Зрителю XX века есть чему удивиться: за всю историю искусств никогда не было создано изображений, где главным мотивом являлась бы ущербность и разруха – во всех музеях современного искусства демонстрируют главным образом свалку и хаос – но трагедии, однако, не происходит. Зритель не чувствует, что случилась беда. Для сравнения: в скульптурах Микеланджело несомненно явлена драма – мы сопереживаем Пьете или Умирающему рабу; в инсталляциях современных мастеров, где объект искорежен, чтобы передать хаос века – драмы не происходит.
И в этом месте возникает второй радикальный философский вопрос, обращенный к современному миру: означает ли отсутствие трагедии в современном без-образном искусстве то, что тотальная свобода – исключает трагедию?
В свое время Ницше показал, как трагедия рождается из духа гармонии, из духа музыки; значит ли это, что отсутствие гармонии вытерло понятие трагедии – из свободы?
Пример изобразительного искусства сегодняшнего времени заставляет нас рассмотреть два типа свободы, подвигающих человека к деятельности. Художники, называвшие себя гуманистами (Пикассо, Бёлль, Гросс, Шагал, Сартр, Хофер), боролись за свободу конкретного человека против конкретного зла; но художники нового времени (то, что мы называем обобщенным словом «современное искусство») борются в мирных условиях за свободу вообще, за личную свободу как идеал, за свободу от детерминизма.

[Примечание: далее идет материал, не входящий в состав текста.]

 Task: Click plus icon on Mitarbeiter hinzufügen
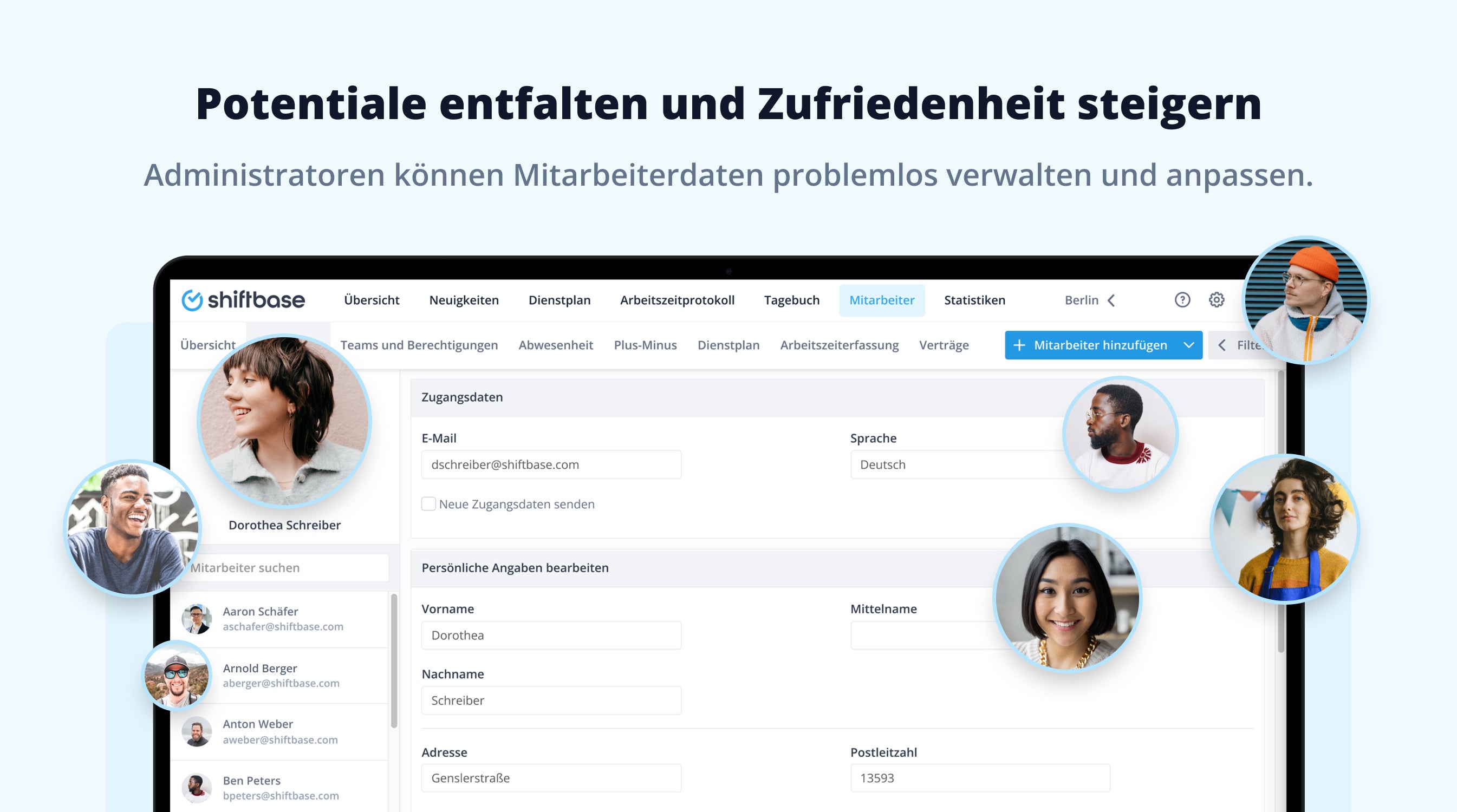1019,345
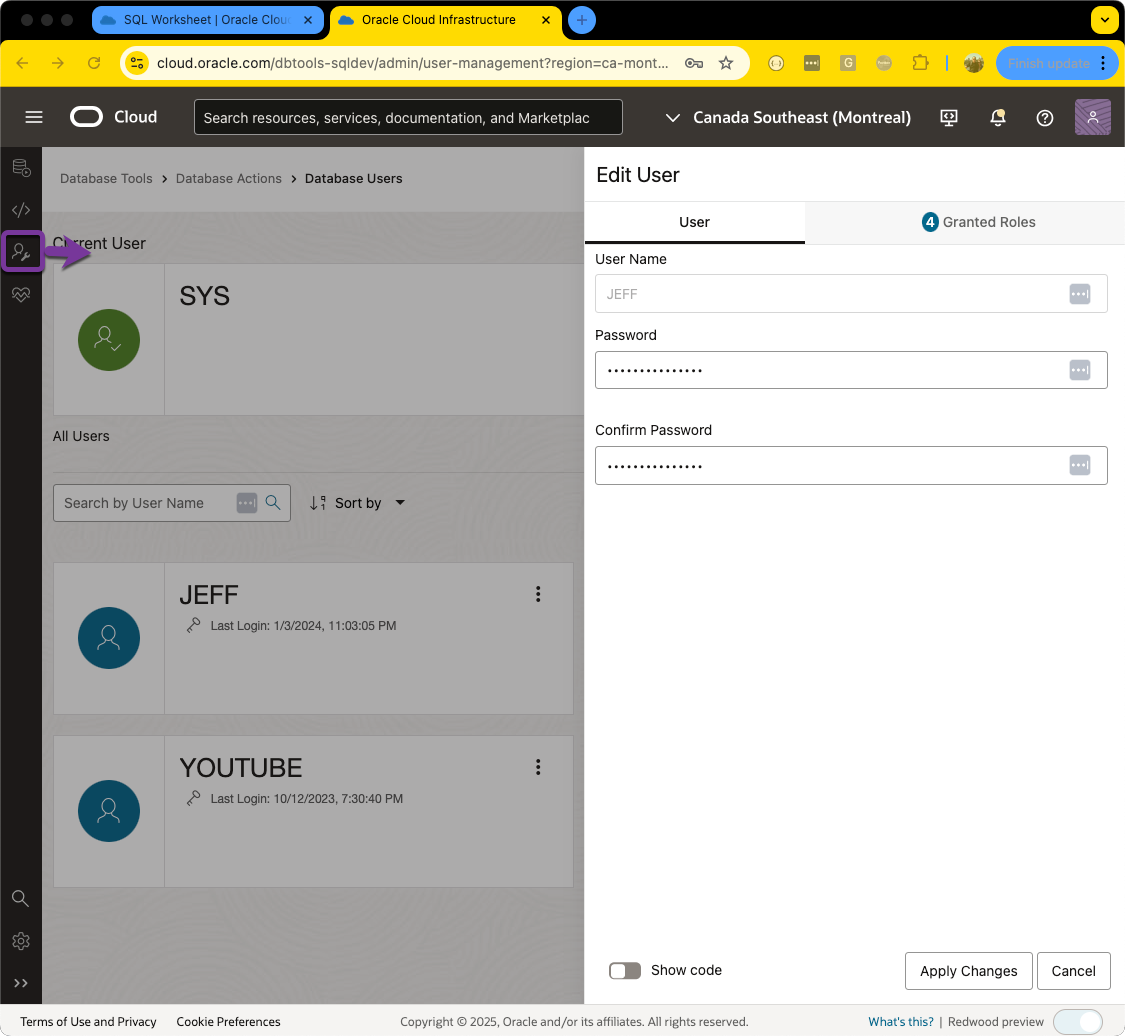Click into the Confirm Password field

point(830,466)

Легко обозначить дату минувшего века, когда личная свобода и идеал общественной свободы – разошлись. Это 1968 год, время чехословацкого бунта, студенческих волнений в Париже, баррикад Сорбонны и отставки де Голля.

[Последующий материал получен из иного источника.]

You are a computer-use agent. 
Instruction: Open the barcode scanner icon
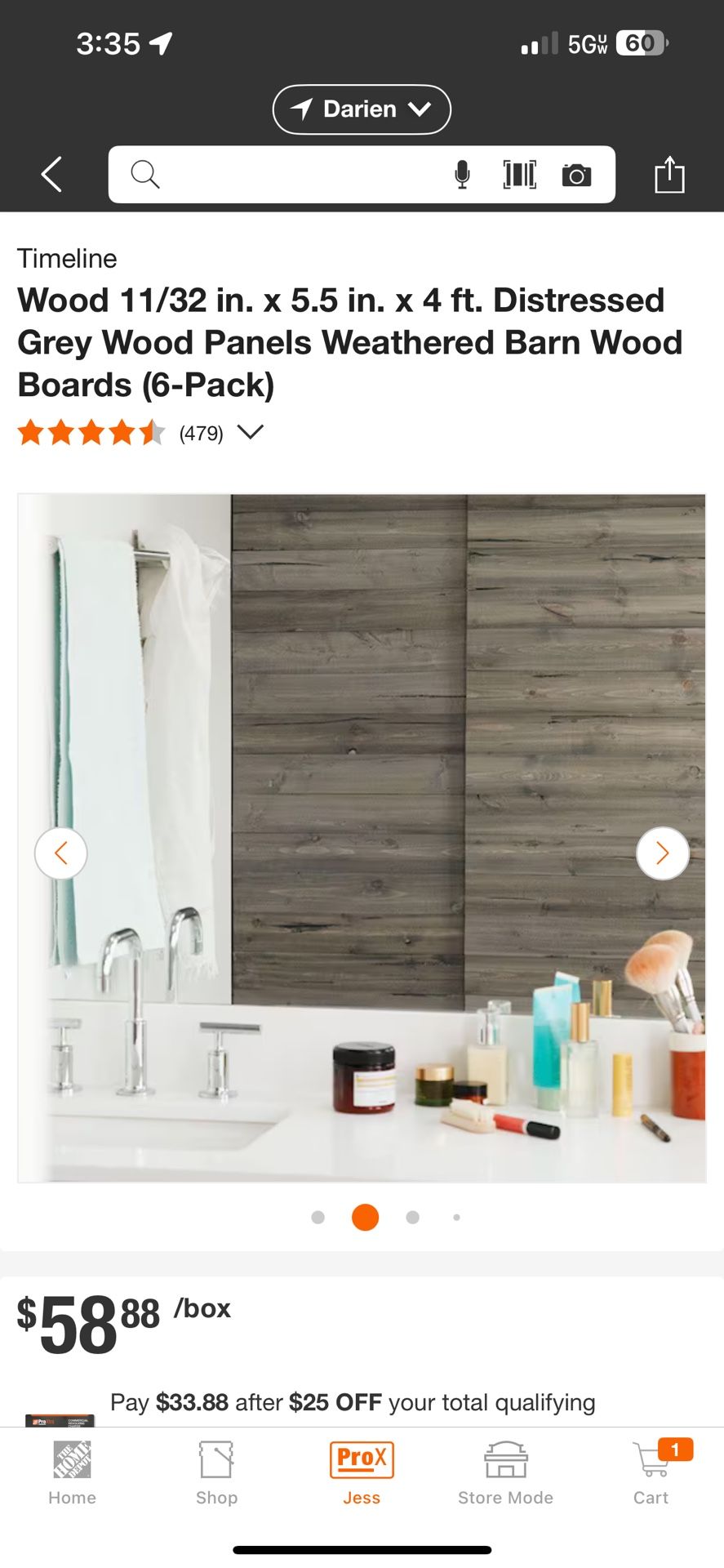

Эти странные полуреволюции, восстания с невнятными требованиями были крайне важны – вот только определить, в чем именно их важность, затруднительно. То было требование свободы, а какой свободы – неизвестно; скорее всего, то было требование освобождения от общей истории, от детерминизма исторического процесса, требование освобождения и от Гегеля, и от Варшавского пакта, от любых обязательств перед обществом. Задним числом интерпретировали Пражскую весну как восстание против марксизма-ленинизма, но это некорректная интерпретация; то была именно весна, требование цветения, право на независимую радость, желание счастья вопреки соседскому долгу; попутно присовокупилась кровавая неправда ГУЛАГа – пражский бунт был, так сказать, бунтом вообще, цветущим и прекрасным – против детерминизма и за независимость личного бытия. Равным образом затруднительно сказать, чего хотели французские студенты – лозунг «запрещается запрещать» выражает что угодно, кроме программы восстания. Отсутствие программы – беда площадей; фронда, как учит история, рекрутирует булочника и студента на баррикады, но в результате баррикадных боев и площадных волнений к власти приходит герцог и олигарх, которые рекрутировали студента, – а затем, по головам олигархии – тирания. Мутация демократии, описанная еще Платоном в VIII книге «Государства», актуальна и поныне: вслед за требованием внесистемной свободы – приходит тиран, который систематизирует представление о свободе на свой манер. Хотим самоопределения! Когда правительство пыталось договориться с восставшими, попытки разбивались о то же препятствие – что и в диалогах власти с митингами сегодняшнего дня – невозможно спорить с тем, у кого нет никаких убеждений, помимо нежелания иметь обязанности по отношению к обществу. То был бунт против истории, против долгов своей страны, против обязательного пути – и это была запоздалая реакция на мировую бойню. Усталый организм детей не выдержал напряжения истории – и они разрыдались.
Так бывает с детьми: утомленные играми и распоряжениями взрослых, они вдруг впадают в истерику, начинают капризничать без видимой причины. Именно такая ребяческая истерика случилась с Европой в 1968 году в Париже и в Праге.
Этот год отмечают не случайно – это важный революционный год; он знаменовал появление революций нового типа – не связанных с представлениями об общественном благе. То была отнюдь не революция 1848 года, прокатившаяся по Европе, отнюдь не волна революций двадцатых годов, создавшая советские республики от Гиляна до Владивостока, от Эльзаса до Бремена. Совсем наоборот.
То была волна мятежей против исторического детерминизма и за личную, никому не подвластную свободу. Не желаем общего дела! Пропади пропадом ваша общая история!
Когда Сартр тщился сагитировать рабочих завода Рено на стачки (он приезжал выступать, ему мерещился поворот к социализму), он столкнулся с простой вещью – общественных перемен никто не хочет по той элементарной причине, что никто не хочет общества. Свободы хотят, но хотят абстрактной свободы – а социальная риторика пугает.